Dow Jones · 11/15/2022 15:48

 【ワシントン】米議会の諮問委員会は、中国の貿易慣行について検証を行い、1999年の協定を履行していないと判断した場合、正常な貿易関係を停止するよう政府に求めた。

 米中経済・安全保障検討委員会(USCC)は15日に議会に提出した年次報告書で、世界貿易機関(WTO)への加盟を準備する中国に「恒久的正常貿易関係」の地位を付与した1999年の協定について、米議会がバイデン政権に中国の履行状況の検証を指示するよう提言した。

 検証には90日の期限を設け、不履行と判断した場合、中国に最恵国待遇の地位を付与した正常な貿易関係を即時停止するため、法制化を検討するよう求めた。

 アレックス・ウォン委員長は記者団に対し、正常な貿易関係が停止されれば、中国からの輸入品への関税が大幅に引き上げられる可能性があると述べた。

 同諮問委員会は、中国による経済・軍事的脅威への懸念拡大に対処するため議会が設立。今回の報告書では39の提言を行った。

 この中で諮問委は、中国が特定産業への補助金や知的財産窃取の容認など、不公正な貿易慣行を行っていると断じた。

 キム・グラス副委員長は「中国の略奪的な貿易慣行が米国の労働者や産業にコストを負わせていることは、中国のWTO加盟以降、十分に立証されている」と指摘。
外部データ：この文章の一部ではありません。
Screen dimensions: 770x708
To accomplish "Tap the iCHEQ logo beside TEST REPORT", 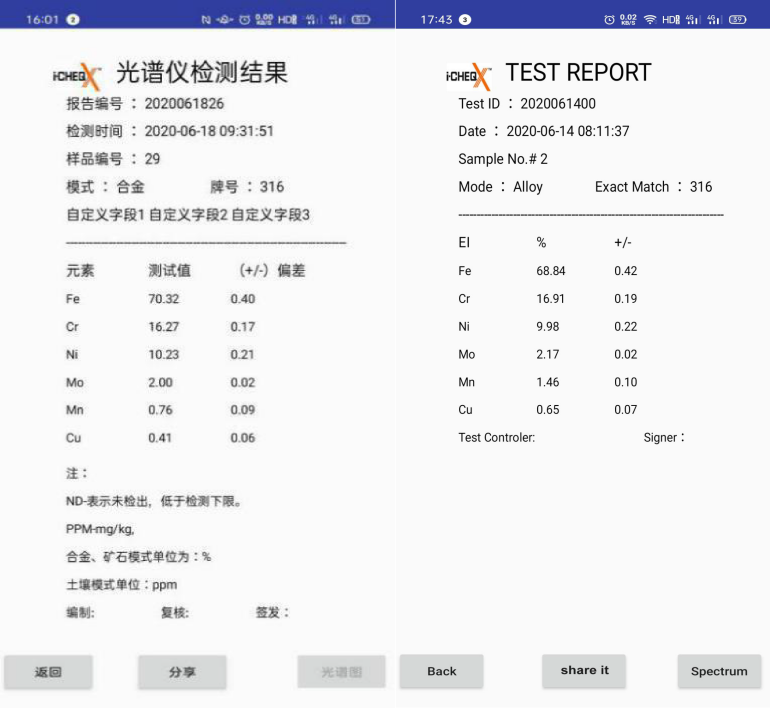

「議会に対し、この問題を体系的かつ徹底的に見直し、正常な貿易関係とはどのようなものかを判断するよう求める」と述べた。

 貿易以外では、国内のサプライチェーン(供給網)の耐性と生産能力を強化するため、省庁をまたいだ組織の設立を促した。

 さらに、中国が台湾に対し封鎖や攻撃、他の敵対的行為に踏み切った場合に科す制裁案を策定するため、行政機関に省庁横断の常設委員会を設置することも提言した。

 委員会はまた、中国によるデジタルデータの支配を阻止するため、同国の国家交通運輸物流公共情報プラットフォーム(LOGINK)を米国が使用することの禁止を検討することも求めた。